Wednesday, June 6, 2012

Bradley Manning to get US WikiLeaks records

Alex Wong / Getty Images

Army Pfc. Bradley Manning is escorted from a military court Wednesday at the end of the first day of a three-day motion hearing in Fort Meade, Md.

By NBC News, msnbc.com staff and news services

Updated at 8 p.m. ET: FORT MEADE, Md. -- A military court Wednesday ordered the U.S. government to turn over secret documents about WikiLeaks suspect Pfc. Bradley Manning to his defense lawyers, NBC News reported.

The victory for Manning came on the opening day of a three-day pretrial hearing outside Washington where his lawyers were also seeking dismissal of 10 of the 22 counts against him.

The court judge, Col. Denise Lind, also said she would take into consideration a defense motion to delay Manning’s scheduled Sept. 21 trial due to the exhaustive search for government records.


"The court is certainly willing to entertain any good-cause motions for continuance," Lind said.

Agence France Presse news agency described Manning as frail-looking while seated between two members of his defense team when the hearing got under way after an hour-long closed door meeting between lawyers for both sides.

Manning, a 24-year-old Crescent, Okla., native, faces the possibility of life in prison if convicted of the most serious charge: aiding the enemy. He allegedly sent to the anti-secrecy website WikiLeaks hundreds of thousands of classified diplomatic cables and war logs downloaded from government computers while working as an intelligence analyst in Baghdad in late 2009 and early 2010.

Motions filed by defense attorney David Coombs before the hearing said the U.S. government used "unconstitutionally vague" or "substantially overbroad" language in eight counts of their indictment, in which Manning is accused of "possession and disclosure of sensitive information."

For two other counts, in which Manning is accused of "having knowingly exceeded authorized access" to a secret Defense Department computer network, defense lawyers said the government failed to state an offense.

The defense team also asked the court to compel the government to produce material including investigation reports by the White House and House of Representatives.

One motion accused the government of responding "in its typical nonsensical, smoke-and-mirrors fashion."

NBC News reported that Lind ruled that the government must give Manning's defense team a redacted version of the Defense Intelligence Agency's WikiLeaks Damage Assessment Report. The team will receive the report "almost in its entirety," as only specific classified information shall be removed, NBC News reported.

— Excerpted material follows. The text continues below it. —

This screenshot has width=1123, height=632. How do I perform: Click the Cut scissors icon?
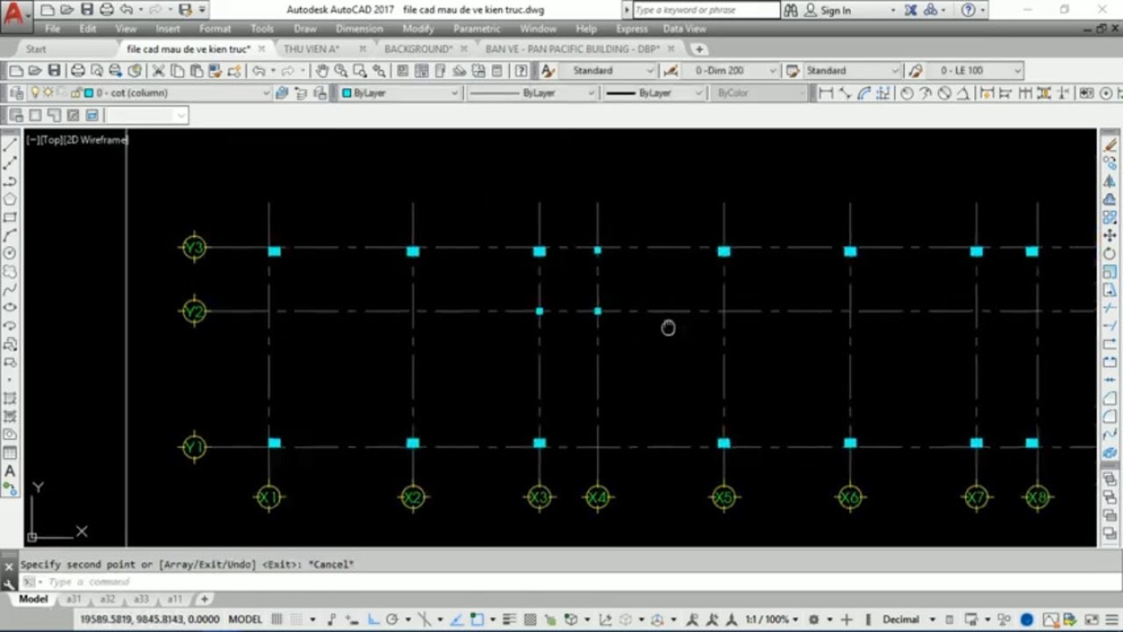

Motions discussed Wednesday raised questions about the prosecution's operating procedure during the discovery process, a mandatory pre-trial information exchange of evidence, NBC News reported

In one of many examples that came to light, the government maintains a working index of the hundreds of thousands of documents examined during discovery, but it does not provide the defense counsel with any type of reference material when it turns over the files.

Coombs asked the court to stop the prosecution's so-called "hide the ball" tactics.

The government responded by criticizing Coombs' evidence requests as overly broad, accusing the defense of "fishing expeditions."

Coombs described his attempt to obtain documents emerging from an ongoing House Oversight investigation: "Short of telling the government that the documents are in a red file in [House Oversight Chairman] Darrell Issa's third drawer, beneath his Bible, you can't get much more specific than my request," Coombs said.

Lind, chastised the prosecution for its "circular arguments" and questioned its past judgment of discoverable evidence, warning, "If you see something that could be material to the preparation of the defense --  even if you don't have a request for that specific piece of evidence -- you disclose it."

The court reviewed damage assessments from the State Department, the Defense Intelligence Agency and the CIA before proceedings began Wednesday, in order to determine what information should be turned over to the defense and what information should be removed in the interests of national security.

Manning's defense team was given a slightly redacted version of the State Department's investigation on Tuesday evening, the Guardian newspaper of London reported.

NBC's Ellie Hall and The Associated Press contributed to this story.